[Exercise directions] Starting at the line that holds "Click the green", quote every line through the end of the records, both boundary lines included. Omit the pictures.
╭─ Data provided
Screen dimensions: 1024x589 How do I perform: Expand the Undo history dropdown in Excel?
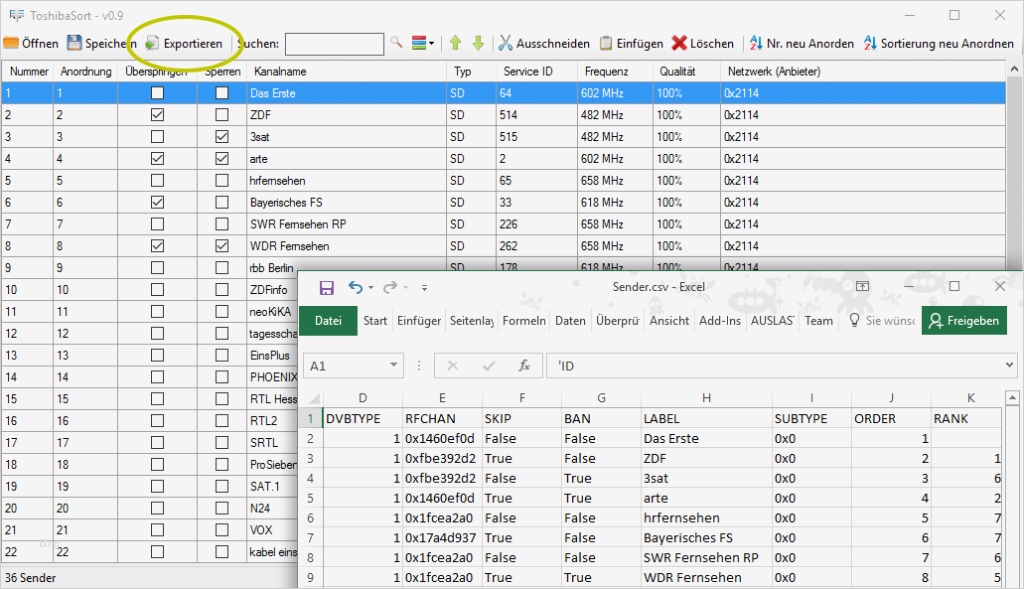[x=370, y=287]
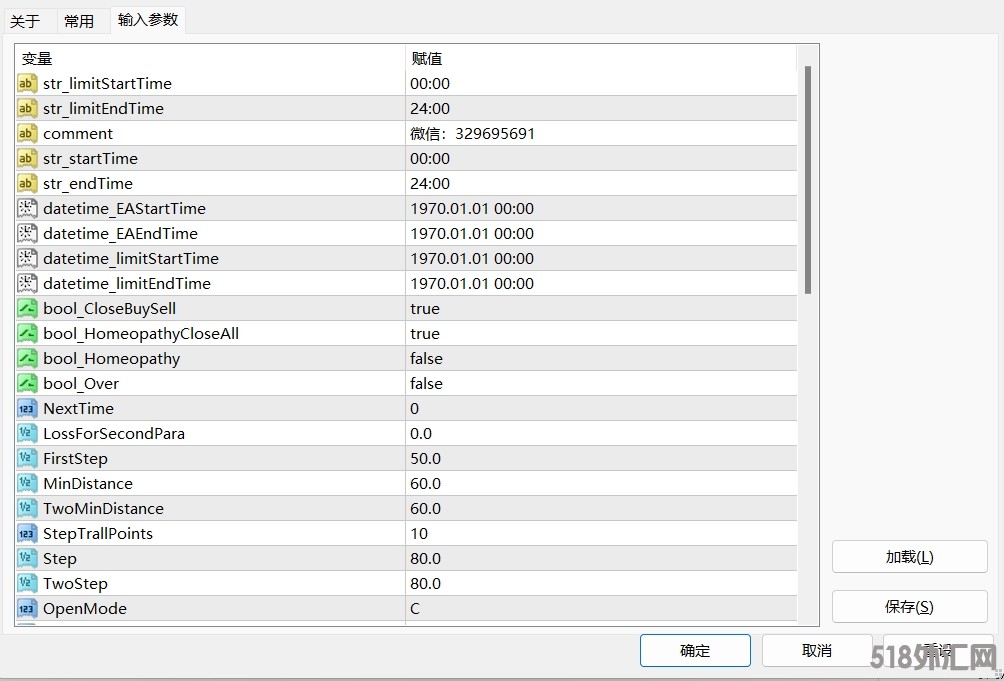Viewport: 1004px width, 681px height.
Task: Click the integer icon beside OpenMode
Action: 27,609
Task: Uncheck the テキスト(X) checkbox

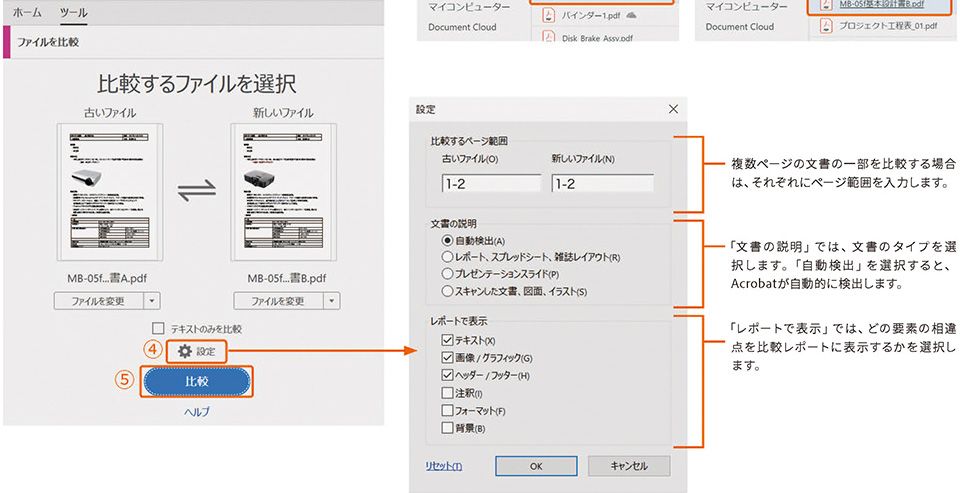Action: coord(447,341)
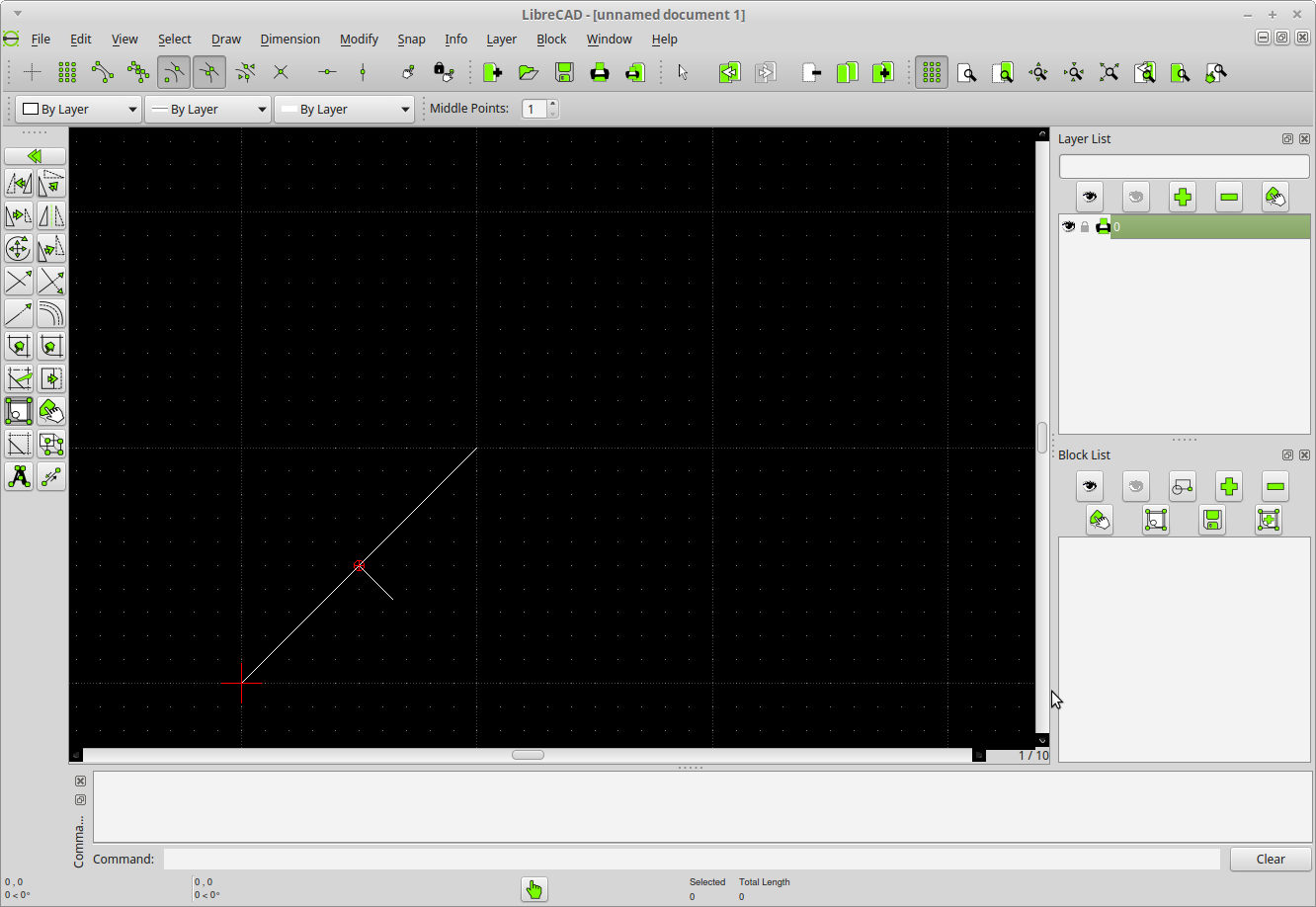Click the Move/Translate tool with four arrows
The width and height of the screenshot is (1316, 907).
click(19, 248)
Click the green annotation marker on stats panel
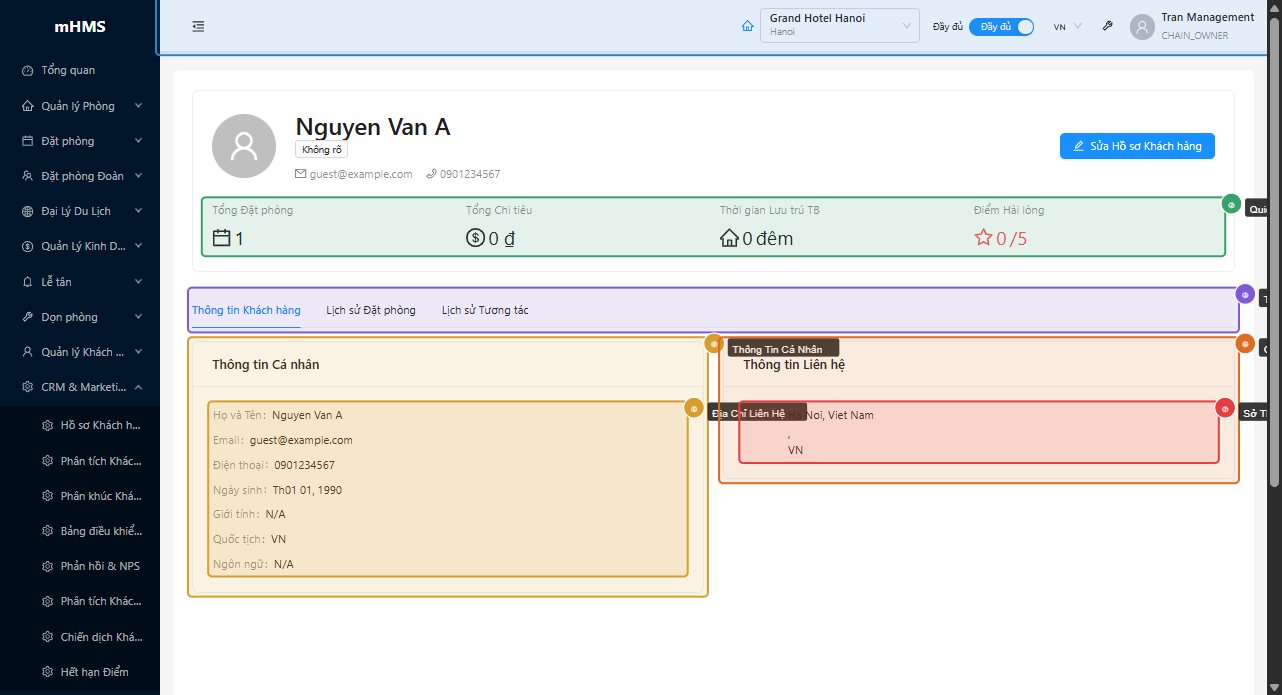This screenshot has height=695, width=1282. click(1231, 204)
╰─
[Result]
Click the green annotation marker on stats panel
This screenshot has height=695, width=1282. click(1231, 204)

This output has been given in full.